Vitamin D status: measurement, interpretation, and clinical application

Abstract

Vitamin D, the sunshine vitamin, is now recognized not only for its importance in promoting bone health in children and adults but also for other health benefits, including reducing the risk of chronic diseases such as autoimmune diseases, common cancer, and cardiovascular disease. Vitamin D made in the skin or ingested in the diet is biologically inert and requires 2 successive hydroxylations first in the liver on carbon 25 to form 25-hydroxyvitamin D [25(OH)D], and then in the kidney for a hydroxylation on carbon 1 to form the biologically active form of vitamin D, 1,25-dihydroxyvitamin D [1,25(OH)(2)D]. With the identification of 25(OH)D and 1,25(OH)(2)D, methods were developed to measure these metabolites in the circulation. Serum 25(OH)D is the barometer for vitamin D status. Serum 1,25(OH)(2)D provides no information about vitamin D status and is often normal or even increased as the result of secondary hyperparathyroidism associated with vitamin D deficiency. Most experts agree that 25(OH)D of <20 ng/mL is considered to be vitamin D deficiency, whereas a 25(OH)D of 21-29 ng/mL is considered to be insufficient. The goal should be to maintain both children and adults at a level >30 ng/mL to take full advantage of all the health benefits that vitamin D provides.

Figures

Figure 1

The metabolism and biologic function of vitamin D. During exposure to sunlight, 7-dihydrocholesterol (7-DHC) is photolyzed to previtamin D3 (preD3). Body heat converts preD3 to vitamin D3. Vitamin D2 and vitamin D3 in the diet and vitamin D made in the skin enters the circulation and either is stored in the body’s fat adipocytes or enters the liver and is converted to 25-hydroxyvitamin D [25(OH)D]. For regulation of calcium metabolism, 25(OH)D is converted in the kidneys to 1,25-dihydroxyvitamin D [1,25(OH)2D]. 1,25(OH)2D interacts with its vitamin D receptor (VDR) in the small intestine and on osteoblasts to regulate calcium and phosphorus metabolism. 25(OH)D is metabolized in various tissues and cells for regulating cellular proliferation and differentiation as well as inducing cathelicidin D(CD) in macrophages. The induction of 1,25(OH)2D in the macrophage is controlled by the 2/1 toll-like receptors (TLR) and its interaction with lipopolysaccharide (LPS). In addition, circulating concentrations of 1,25(OH)2D may help increase insulin production and decrease renin production and alter adipocyte lipogenesis. With permission; copyright Michael F. Holick.

FIG. 2

A, Mean (±SE) serum PTH (picograms per milliliter) by serum 25(OH)D subgroups.

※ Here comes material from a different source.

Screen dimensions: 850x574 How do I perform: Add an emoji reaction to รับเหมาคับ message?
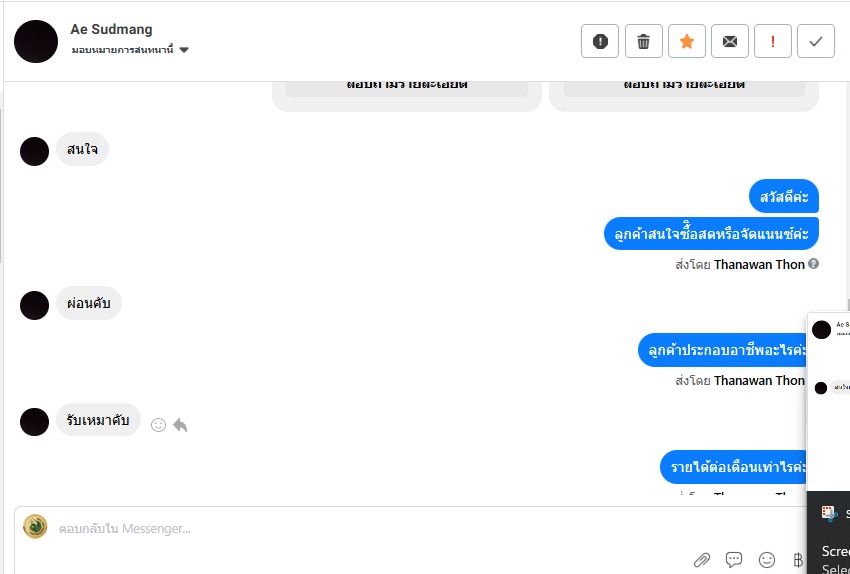tap(158, 425)
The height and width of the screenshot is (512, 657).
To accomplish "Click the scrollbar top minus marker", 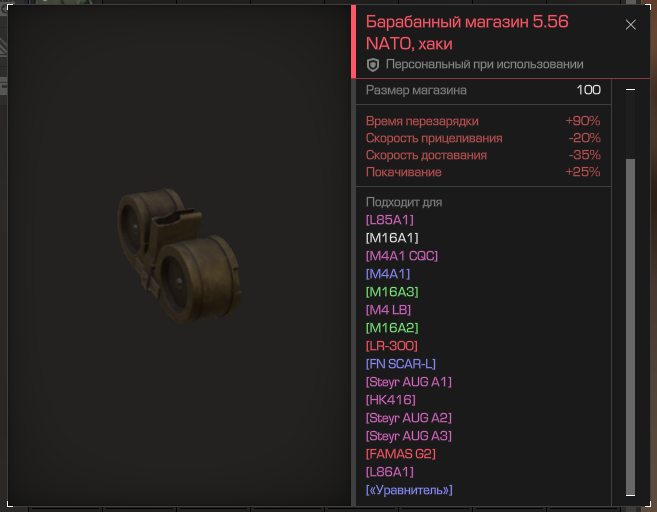I will [630, 90].
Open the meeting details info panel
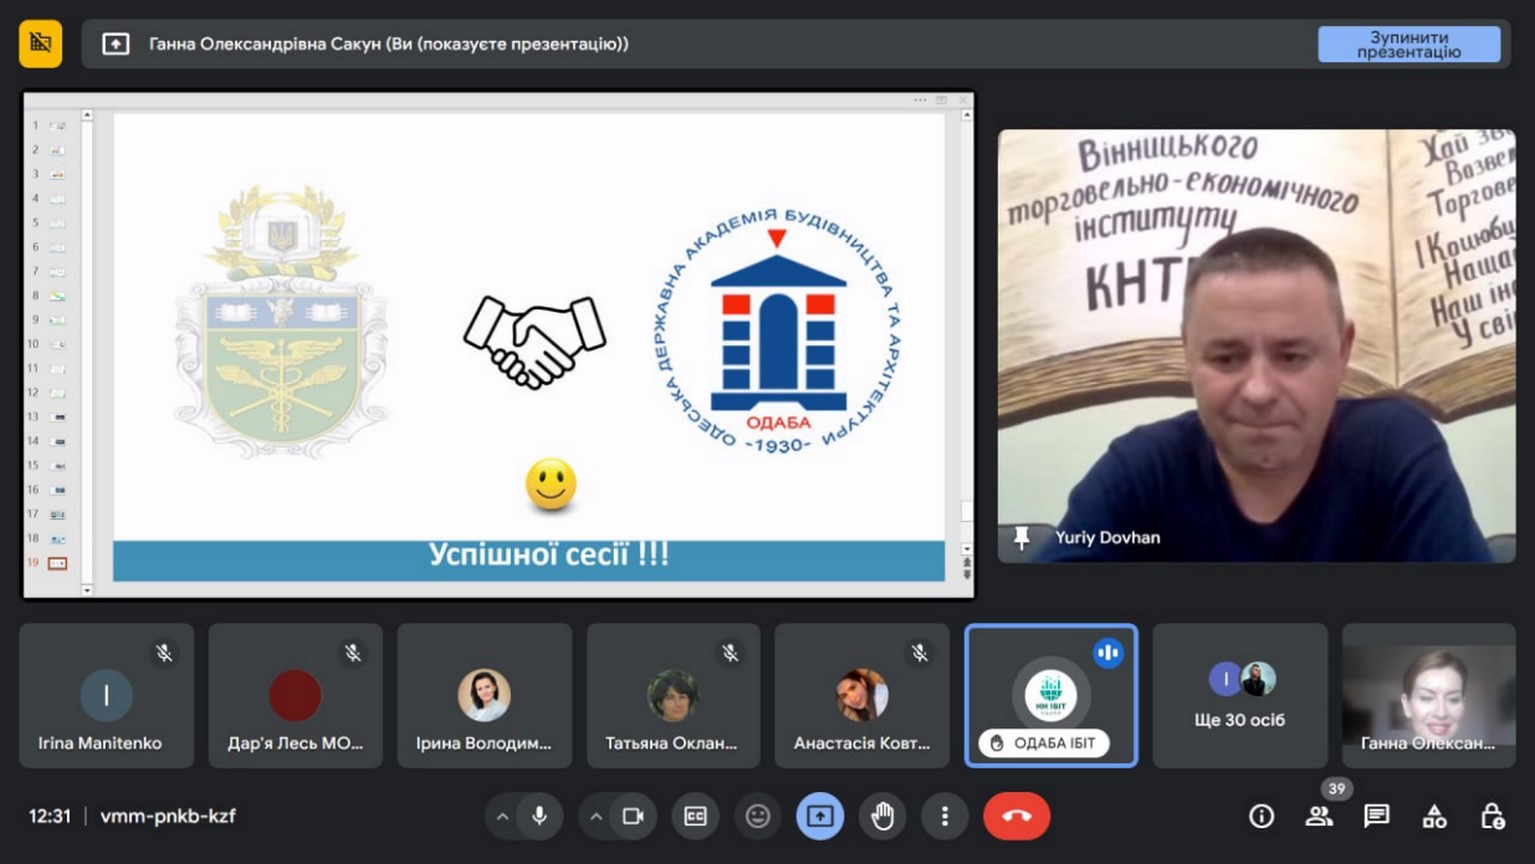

Subject PTH concentrations (picograms per milliliter) relative to serum 25(OH)D concentrations sorted by subgroups delineated by predefined cutoffs for analyses of 25(OH)D inadequacy. Serum PTH values began to increase with 25(OH)D concentrations less than 29.8 ng/ml. B, Percent of subjects with secondary hyperparathyroidism by 25(OH)D level. The percent of subjects with secondary hyperparathyroidism (PTH > 40 pg/ml) sorted by subgroups with serum 25(OH)D concentrations delineated by predefined cutoffs for analyses of 25(OH)D inadequacy. Reproduced with permission.

Figure 3

(A) Serum levels of 25(OH)D (-Δ-) and PTH (-o-) before and after therapy with 50,000 IU of vitamin D2 and calcium supplementation once a week for 8 weeks. (B) Serum levels of PTH levels in patients who had serum 25(OH)D levels of between 10 and 25 ng/ml and who were stratified in increments of 5 ng/ml before and after receiving 50,000 IU of vitamin D2 and calcium supplementation for 8 weeks. Reproduced with permission.

FIG. 4

Laboratory personnel basal serum 25(OH)D concentration. A, In these 10 individuals, the mean serum 25(OH)D varied widely [from 17.1 (4.6) to 35.6 (5.2) ng/ml; P < 0.005] between laboratories (error bars represent SEM). B, Similarly, marked within-individual variation was observed in 25(OH)D measurement in different laboratories. Whether an individual has hypovitaminosis D (arbitrary threshold, 32 ng/ml shown as dashed line) depends on which laboratory was used. Note that laboratory H used HPLC and was considered to be the “gold standard” against which others were compared. Reproduced with permission.